Discussion items

DM Leadership changes announcement and discussion

    • Jacek will be taking on broader project management responsibilities for entire DM
    • Fritz to back-fill management for qserv team
    • K-T returning from interim Project Engineer to system architect role

Project planning

    • Looking like we will insert a 3-month cycle to break alignment between end-of-cycle and LSST project meetings
    • Review of Jacek's preliminary resource loading matrix for next (3 month) cycle – no objections offhand
    • We should elaborate epics involved in this 3-month cycle (e.g. large-results) with as much detail as is currently known
    • Jacek would like to institute cross-team end-of-sprint demos/reports
    • Jacek concerned about generic, under-specified epic and story definitions – please focus and drive toward more specific definitions

Shared-scan scheduler

    • Design and implementation changes are in progress subsequent to clarification of multiple-DR requirements last week.  John has emailed the group with some design ideas seeking feedback.  Scan balancing and prioritization with multiple DRs requires a somewhat more complicated design.
    • Memory manager "flexi-lock" design needs a revisit to more exactly meet John's needs (design worked and subsequently agreed-upon during meeting, Andy will implement.)
    • Next steps
      • slot in "MemManReal" memory manager implementation which has been provided by Andy
      • update css in qserv_testdata with new shared scan metadata to get integration test coverage
      • spin up the new implementation on in2p3 cluster and begin to test

Secondary Index prototyping

    • Bulk update (sorted interleaved insert/update) experiments running now.  Mike was getting slower results than expected (turned out to be mistaken use of LOAD LOCAL, server-side loading subsequently during meeting looked much better).  Jacek recommends looking into inno-db "reserve" options to pre-flight the load to help performance.

Thread ID

    • LWP-based utility provided by Andy
    • Would be nice to roll into Log package so we don't have to elaborate every log point in qserv code.
    • Ideas developed later in meeting to use TLS ctor, enable via call from C++ code so not enabled all the time for all Log clients.  Andy S will handle.

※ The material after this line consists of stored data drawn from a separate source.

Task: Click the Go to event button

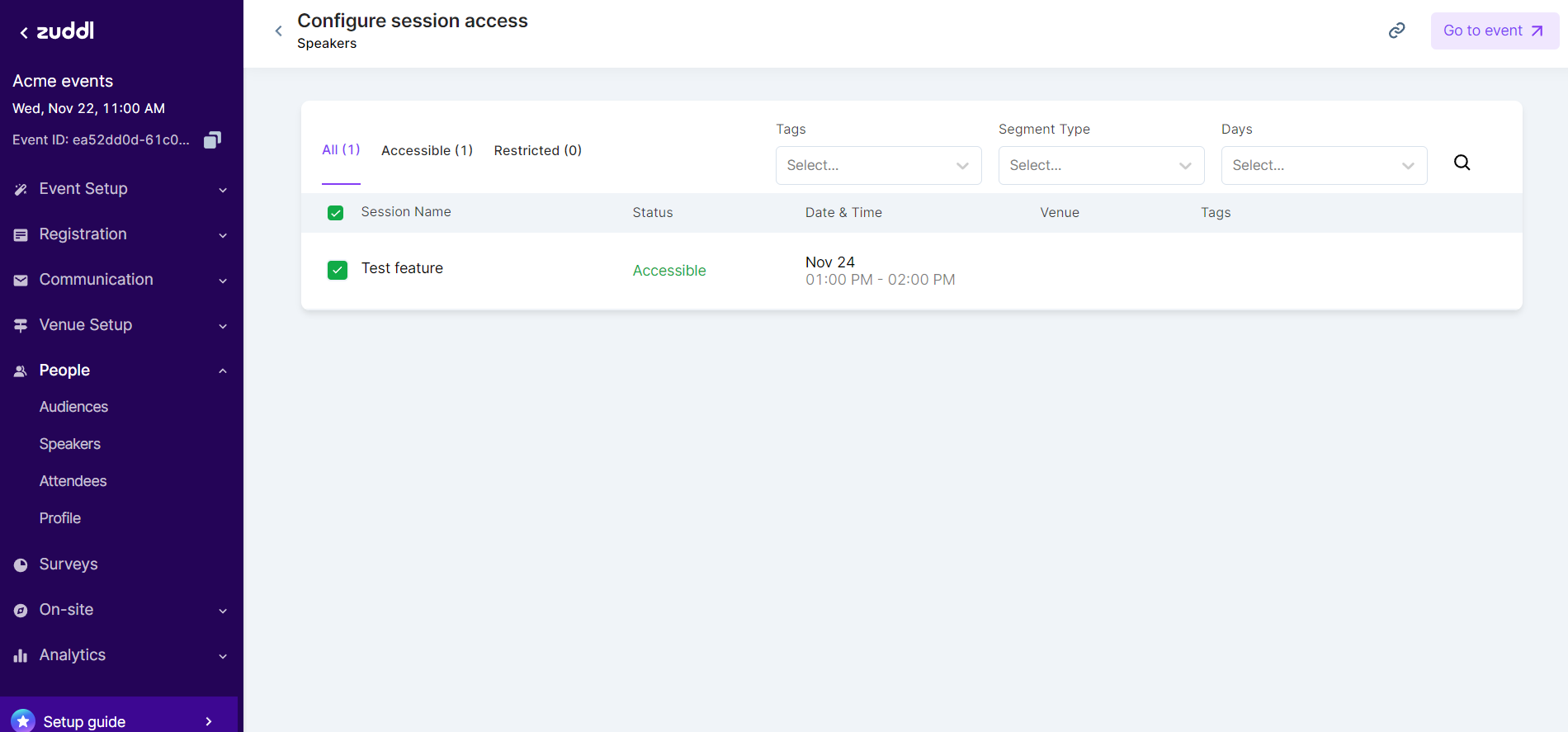Action: [x=1494, y=31]
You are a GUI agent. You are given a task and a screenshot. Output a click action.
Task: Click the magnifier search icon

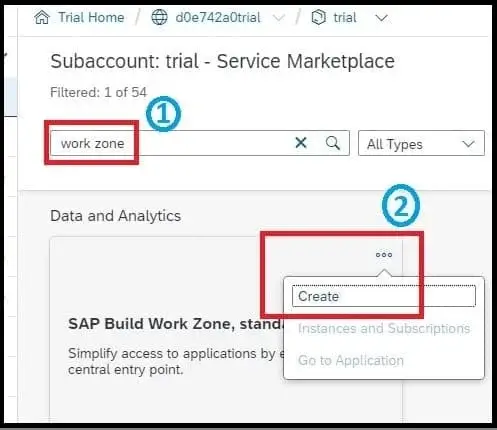click(332, 143)
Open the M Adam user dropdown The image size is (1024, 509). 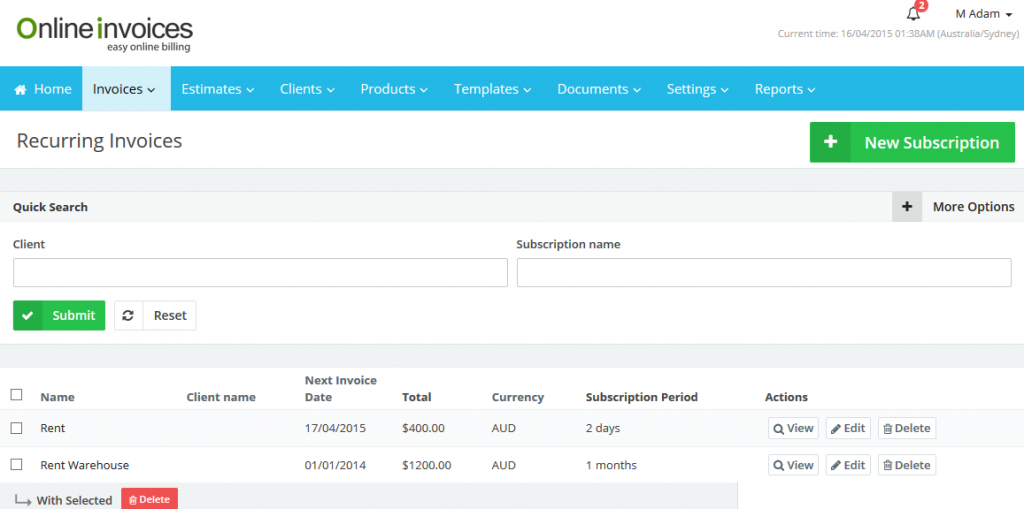pos(984,14)
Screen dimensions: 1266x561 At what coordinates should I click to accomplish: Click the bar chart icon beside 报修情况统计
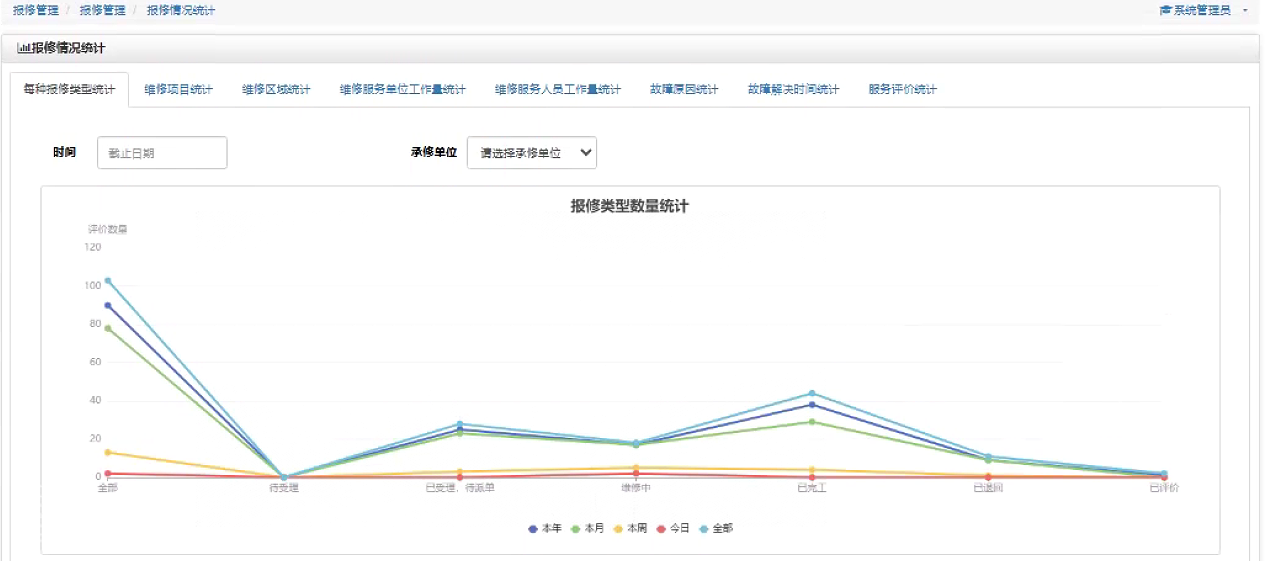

    • NCSA resources as currently specified will only support non-replicated, single-copy data
    • Should have sufficient resources at IN2P3 to experiment with replicated data


    • Dell willing to provide them with new nvm-express storage for experimentation (like ssd, but directly on pic-express without intervening controller).  Might be interesting to try this out with secondary index.  Fabrice to ask for one machine with 2TB of the new tech to experiment.
    • 25 nodes of cluster have been updated now to Centos 7; we can do the rest after we test them out.
    • Docker updates have been requested, but may take a week or two to get this into puppet scripts and deployed.
    • Fabio inquired about cross-datacenter copying via network.  Right now plans are not to copy data over network.

Multi-node integration tests on single machine (via docker)

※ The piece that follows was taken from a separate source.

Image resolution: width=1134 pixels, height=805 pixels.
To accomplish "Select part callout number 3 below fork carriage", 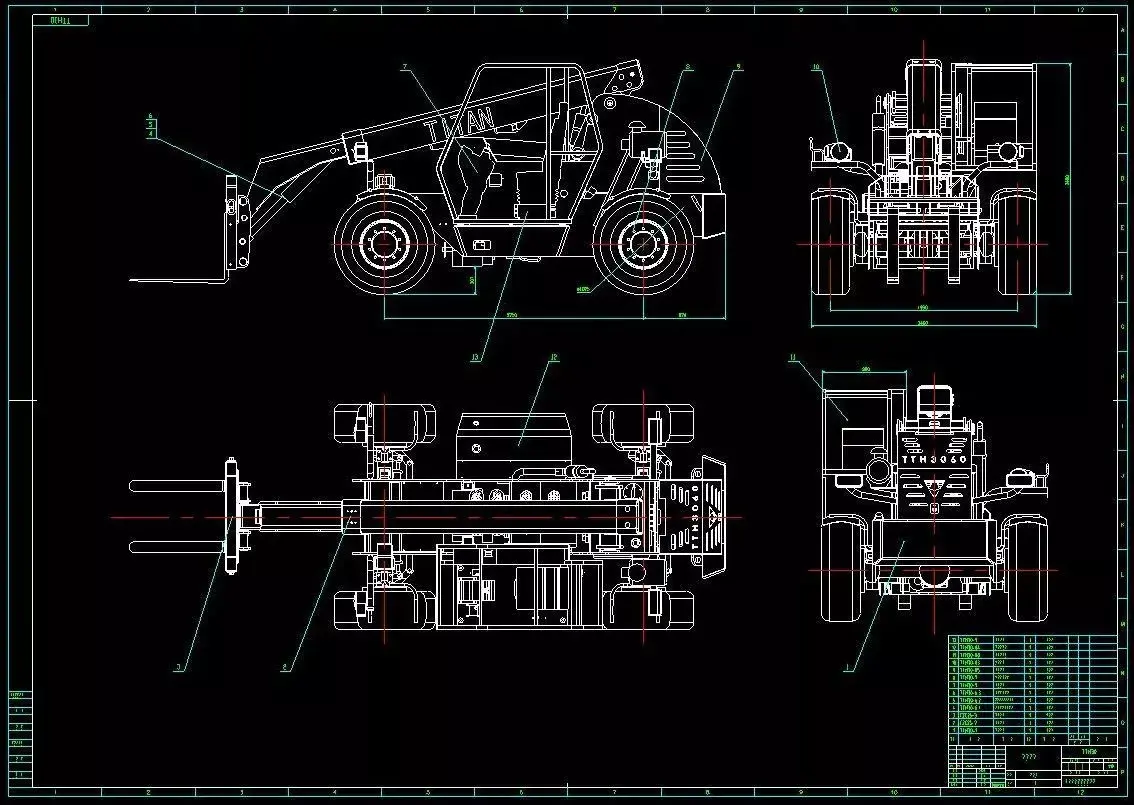I will (x=178, y=668).
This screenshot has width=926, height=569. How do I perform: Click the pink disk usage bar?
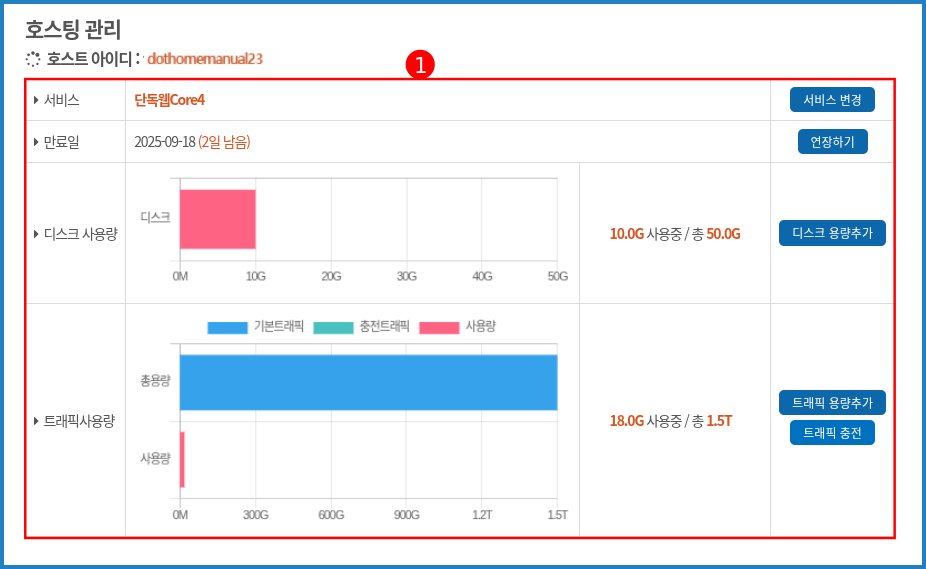[218, 219]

    • Vaikunth and Josh have now each run it successfully
    • Need to talk to Josh at JTM about integrating this into CI.  Tricky with current scripts because they use eups build strategy with "qserv-dev" tag explicitly – maybe use lsstw instead for CI to support multiple branches

Vertical Partitioning

    • Test nearly complete.  More or less linear result for 10-20 joins.  Will run tests for order 50 joins, also test on a different storage engine, then write up tech-note with results.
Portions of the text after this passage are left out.